COLAZIONE CON ELSA MORANTE

Se c’è un quartiere di Roma in cui ancora sopravvive la veracità romana, quello è Testaccio.
Nonostante i locali, i negozi e la vita notturna, addentrandomi per le vie del rione mi sono sempre sentita sospesa in una realtà parallela fuori dal tempo.
C’è un bar sulla piazza, con qualche tavolino all’esterno che dà su Santa Maria Liberatrice, di fronte ai giardini. È lì davanti che aspetto Elsa Morante1. Questa volta sono in anticipo.

– Scusa il ritardo, ‘sta città più passa il tempo, più è trafficata.
– Si figuri, anzi, grazie di aver accettato di incontrarmi.
– Cappuccino e cornetto, come da tradizione?

Ho già fatto colazione, ma un cornetto con la Morante è impossibile da rifiutare.

– Amo moltissimo i suoi romanzi, “L’isola di Arturo” è stato un grande compagno di viaggio nella mia adolescenza. Da cosa ha tratto ispirazione per raccontare l’età di transizione?
– Mi ricordo che da piccola, quando accompagnavo mio padre Augusto a lavorare nell’istituto di correzione, rimanevo ammaliata da questo mondo in cui i ragazzi vivevano in una situazione di collettività, di perenne gioco e confronto. Non era un luogo particolarmente felice, ma ai miei occhi sembrava meraviglioso e stimolava moltissimo la mia creatività.
Arturo, come tutti gli adolescenti, è prigioniero di un metamorfismo incontrollabile. Man mano che cresce, crollano tutte le sue certezze, riemergono ferite e lutti del passato, si frantuma l’immagine idealizzata che aveva di suo padre.
Crollano i miti e fioriscono le insicurezze. Sono le tipicità di quella che hai giustamente definito età di transizione, in cui ci si prepara per lanciarsi nel mondo degli adulti. È un limbo, per alcuni infernale, ma fuori dal quale “non v’è Eliso”, come ho scritto nella dedica del romanzo.

– Ascoltando le sue parole non posso far a meno di cogliere dei riferimenti alla sua storia personale.
– Questo è chiaro, i dolori di Arturo sono in parte stati anche i miei. C’è molto di me in quel libro.
– Allora perché ha dato voce a un ragazzo e non a una ragazza?
– Non ti nascondo che in fondo in fondo avrei sempre voluto essere un uomo.
Mi è mancata molto quella dimensione giocosa e infantile che si è sempre presentata davanti ai miei occhi come un privilegio riservato al genere maschile.
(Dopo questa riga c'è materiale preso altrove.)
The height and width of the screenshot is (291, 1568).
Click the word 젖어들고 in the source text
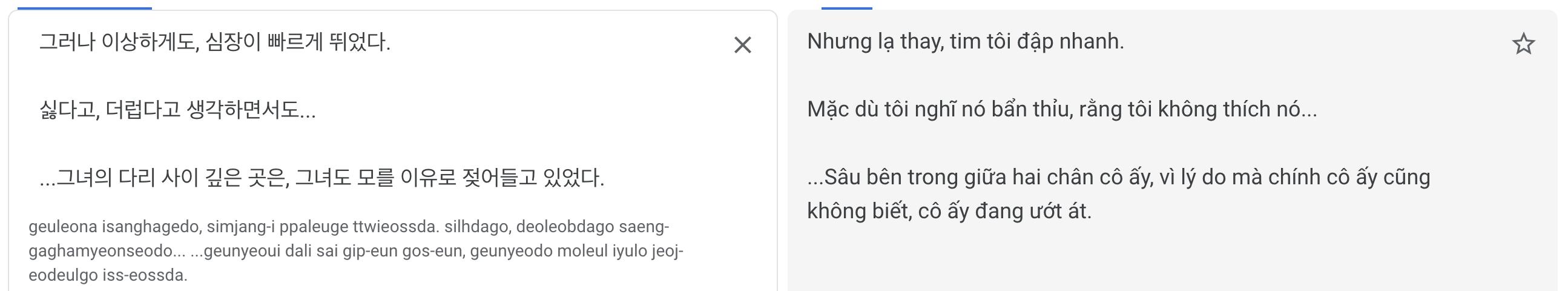pos(499,178)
– Altra grande protagonista, oltre ai ragazzi, è la figura materna, non trova?
– Assolutamente sì. Ho posto al centro di moltissimi dei miei romanzi il legame madre-figlio.
L’universo femminile nei miei libri è fondamentalmente spaccato a metà, tra l’affermazione, a volte sofferta, della propria maternità e la tensione verso l’amore e la passione. Questi ultimi sono intrappolati però in un momento di sogno, destinato a infrangersi nella dura realtà. Ida, protagonista de “La storia”, ne è forse l’esempio più calzante.
– Anche per lei l’amore e la passione hanno sofferto nello scontro con la realtà?
– Io ho amato senza mezzi termini, tutte le volte. Lo saprai… La mia vita privata è, mio malgrado, sulla pubblica piazza. Delusione dopo delusione, sono arrivata a covare dentro di me una profonda infelicità; ma preferirei non parlarne, se non ti dispiace.

Per la prima volta dall’inizio del nostro incontro stacco gli occhi dai miei appunti e incrocio il suo sguardo. Vale più di mille parole: le leggo dentro una vitalità bruciante che fa la lotta con una selvatica, autodistruttiva insofferenza. Ho davanti Arturo.

1 Elsa Morante è nata a Roma nel 1912. È stata una delle principali letterate italiane del dopoguerra, donando al mondo capolavori come “L’isola di Arturo” e “La Storia”.
Fu la prima donna a vincere il Premio Strega, nel 1957, consacrandosi come una delle più importanti narratrici di tutti i tempi.
Dopo un lungo periodo di infermità, tentò il suicidio nel 1983. Morì nel 1985, in una clinica romana.